フロリダ出身の四人組「クリード」(2002年現在はトリオ編成)の2ndアルバムは、印象的なジャケットに込められたこのような逸話を機軸に展開する計11タイトルで構成されている。
デビュー・アルバム『MY OWN PRISON』('97) は六千ドルという低予算で作られながら、約二年間の長期に渡ってビルボード・アルバム・チャートの100位以内にランクインされ、最終的に400万枚ものセールスを叩き出した。
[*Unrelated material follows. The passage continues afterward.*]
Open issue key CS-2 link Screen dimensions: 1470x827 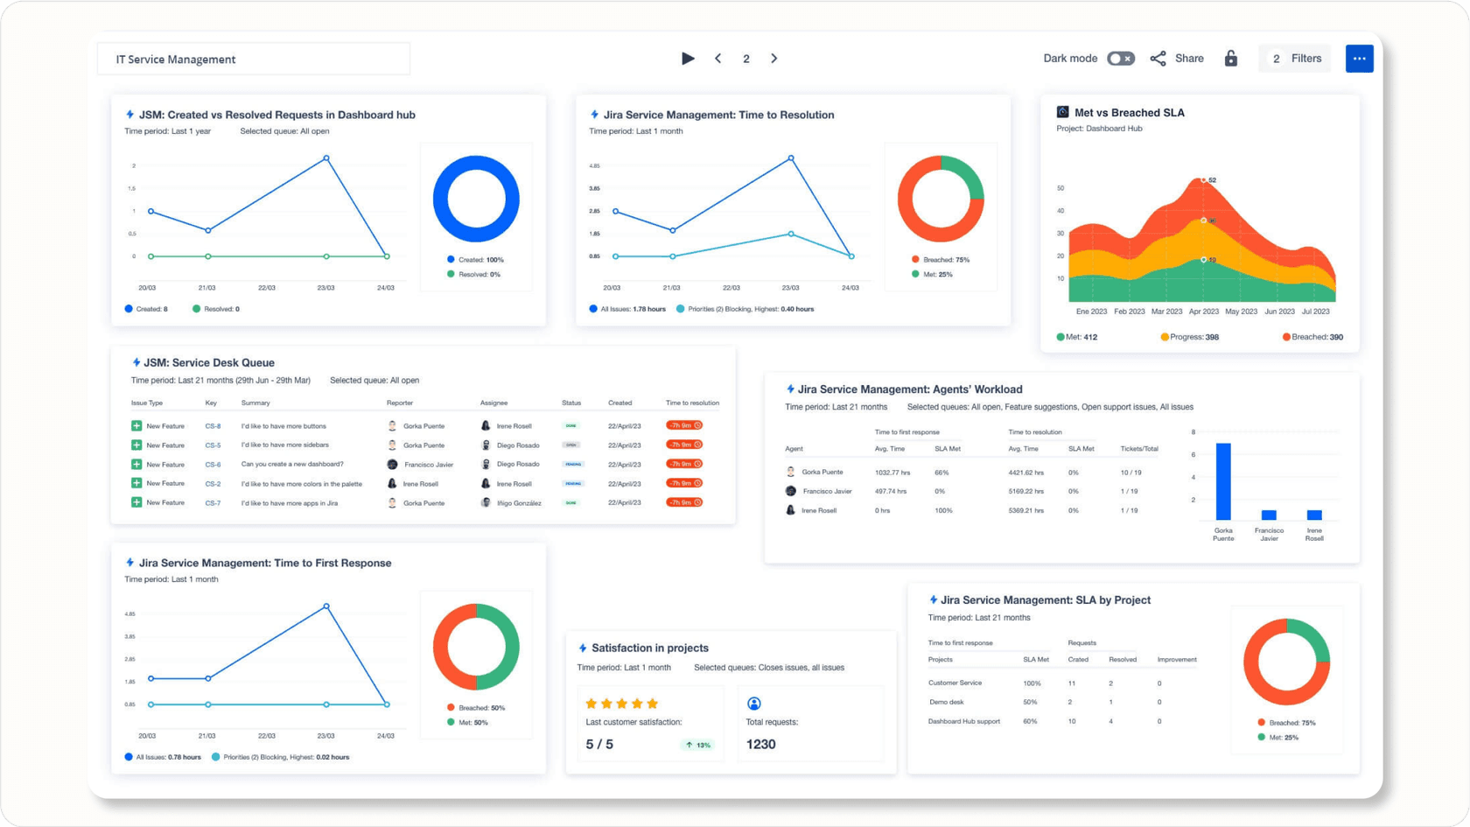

それはひとえに、グランジ第二世代となる彼等の真摯でポジティヴなメッセージが、ますます混沌としていく世の中で今日を懸命に生き抜こうとする全米、ひいては全世界の若者たちの共感を得たからに他ならない。
そうした前作での成功を受けた形で作られた本作は、前作では貧弱なサウンドプロダクションゆえに霞がかっていた、彼等の類い希なるメロディセンス、胸を打つ奥深いリリック、そしてスコット・スタップのエモーショナルなヴォーカルなどといったクリードの魅力が最大限に引き出されており、前作を遙かに凌駕する見事な傑作に仕上っている。
それはシングルヒットした"HIGHER"(全米7位)、"WITH ARMS WIDE OPEN"(全米1位)といった代表曲に限らず、アルバム全体について言えることであり、全米で初登場1位、トータルセールス1000万枚以上といった結果は、この偉大なる作品を前にしてもはや何の意味ももたない。
恐らく本作は21世紀初頭のヘヴィ・ロック・ムーヴメントの扉を開いた記念碑的作品として、永遠に愛され、聴き継がれていくだろうし、そうあるべき作品だ。